Michael F. Smith A Mississippi native who has lived for extended periods abroad in France and Switzerland, Smith is Associate Professor of English at Mississippi University for Women. His debut novella The Hands of Strangers, set in Paris, portrays a young couple whose daughter has been abducted while on a school trip. In a starred review, Publisher’s Weekly notes “In this anxiety-ridden little gem, Smith captures the essence of the helpless, making more of an impact than most novels three times its size.”
Latha Viswanathan Ms. Viswanathan was born in India and has worked there and in the Philippines, England, and Canada as a journalist and copywriter before coming to the United States. She currently lives and writes in Houston, TX. Her debut collection of short stories, Lingering Tide, will be released in the US and Canade in October. Her story from this collection, “Cool Wedding,” set in Houston and New Orleans, was selected for inclusion in New Stories from the South.

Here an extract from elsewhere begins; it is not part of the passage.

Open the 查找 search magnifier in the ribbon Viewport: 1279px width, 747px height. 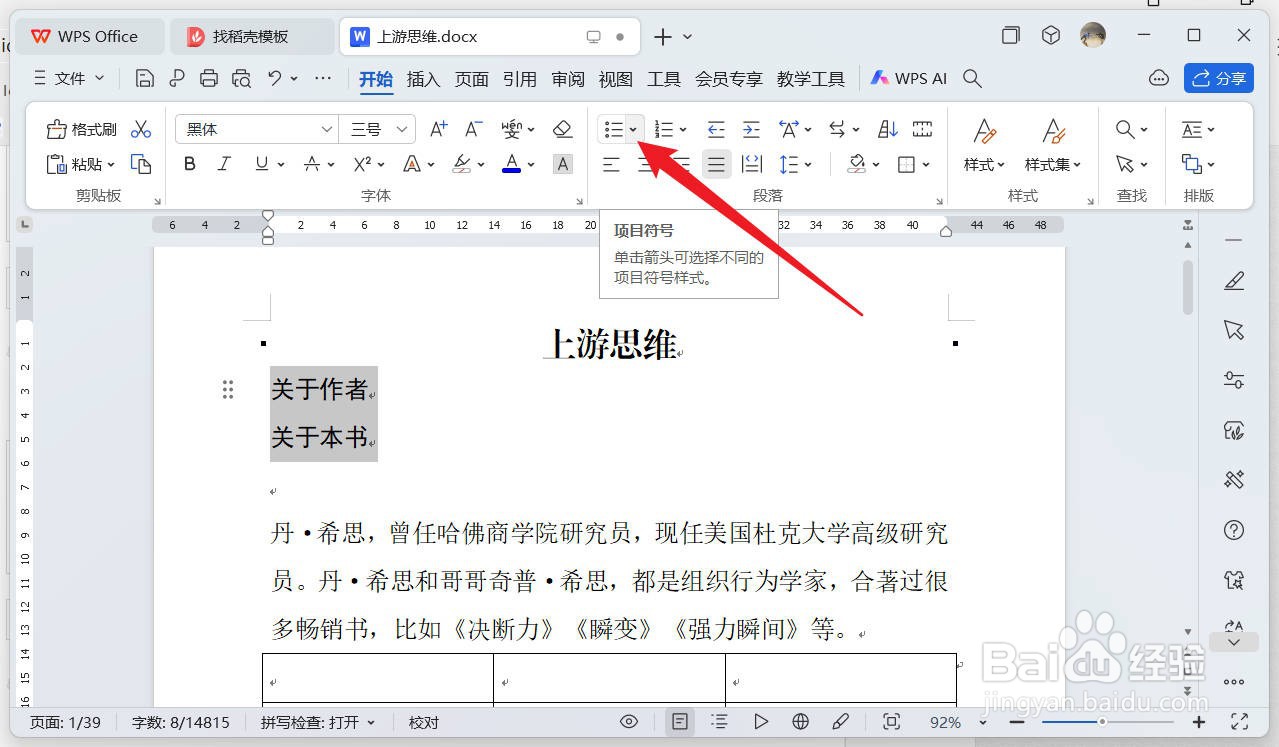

Jianqing Zheng Born in Wuhan, China, Zheng is currently Professor of English and Chair of the Department of English and Foreign Languages at Misssissippi Valley State University, where he edits Valley Voices, Haiku Page, and Poetry South. He is the author of poetry chapbooks The Porch, Deltascape, Found Haiku (from Eudora Welty’s “Delta Wedding,” for example), and minis, as well as the full-lenght book The Landscape of the Mind. Zheng is also editor of and contributor to the scholarly collection The Other World of Richard Wright: Perspectives on His Haiku.